Assignment »
If a line in the following entries holds the string "agent", include it in the tally. State the total and nothing further.

Information shown »
Start of Block
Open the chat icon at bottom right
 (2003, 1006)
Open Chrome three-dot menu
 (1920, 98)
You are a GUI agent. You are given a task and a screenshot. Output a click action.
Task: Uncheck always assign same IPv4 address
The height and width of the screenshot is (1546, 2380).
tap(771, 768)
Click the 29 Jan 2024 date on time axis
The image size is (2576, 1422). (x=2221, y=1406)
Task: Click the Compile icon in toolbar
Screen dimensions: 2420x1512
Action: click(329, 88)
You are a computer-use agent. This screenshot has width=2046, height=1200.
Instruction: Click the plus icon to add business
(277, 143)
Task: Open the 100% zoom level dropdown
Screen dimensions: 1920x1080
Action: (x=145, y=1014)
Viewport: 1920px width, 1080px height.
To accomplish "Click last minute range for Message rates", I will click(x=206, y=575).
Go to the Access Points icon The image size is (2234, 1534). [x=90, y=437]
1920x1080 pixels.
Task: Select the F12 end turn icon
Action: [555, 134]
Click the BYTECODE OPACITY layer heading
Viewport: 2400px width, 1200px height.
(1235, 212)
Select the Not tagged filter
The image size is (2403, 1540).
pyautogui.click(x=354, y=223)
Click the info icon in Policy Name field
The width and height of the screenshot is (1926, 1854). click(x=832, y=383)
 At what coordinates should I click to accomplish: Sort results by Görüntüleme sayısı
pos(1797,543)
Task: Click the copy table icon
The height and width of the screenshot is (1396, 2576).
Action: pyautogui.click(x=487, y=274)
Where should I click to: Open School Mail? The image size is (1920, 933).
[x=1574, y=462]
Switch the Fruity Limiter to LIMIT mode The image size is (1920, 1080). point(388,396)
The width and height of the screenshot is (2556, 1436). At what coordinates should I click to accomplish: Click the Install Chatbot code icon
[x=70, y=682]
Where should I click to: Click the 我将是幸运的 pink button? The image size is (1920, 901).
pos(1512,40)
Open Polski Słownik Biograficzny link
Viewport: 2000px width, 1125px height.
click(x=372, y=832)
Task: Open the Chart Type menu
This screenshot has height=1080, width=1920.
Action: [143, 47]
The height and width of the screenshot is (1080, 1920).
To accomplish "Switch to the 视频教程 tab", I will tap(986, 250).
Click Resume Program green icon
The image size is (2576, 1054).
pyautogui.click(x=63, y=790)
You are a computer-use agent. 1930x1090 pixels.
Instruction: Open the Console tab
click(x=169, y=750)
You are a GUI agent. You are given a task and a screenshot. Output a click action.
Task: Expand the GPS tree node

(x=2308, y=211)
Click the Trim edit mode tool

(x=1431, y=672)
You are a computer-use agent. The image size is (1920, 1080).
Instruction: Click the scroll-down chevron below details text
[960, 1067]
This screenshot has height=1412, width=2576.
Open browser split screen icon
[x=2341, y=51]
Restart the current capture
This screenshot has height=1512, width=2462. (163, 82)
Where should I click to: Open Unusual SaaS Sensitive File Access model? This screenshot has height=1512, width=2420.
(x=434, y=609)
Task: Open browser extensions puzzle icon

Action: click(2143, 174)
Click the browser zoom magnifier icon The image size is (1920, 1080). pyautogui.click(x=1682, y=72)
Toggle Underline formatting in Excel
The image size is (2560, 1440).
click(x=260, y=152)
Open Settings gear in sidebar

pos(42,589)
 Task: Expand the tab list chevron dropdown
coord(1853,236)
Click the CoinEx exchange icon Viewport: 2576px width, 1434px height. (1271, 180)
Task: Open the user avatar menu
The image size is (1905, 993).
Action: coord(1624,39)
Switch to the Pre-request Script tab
End of Block
Response to the task »
5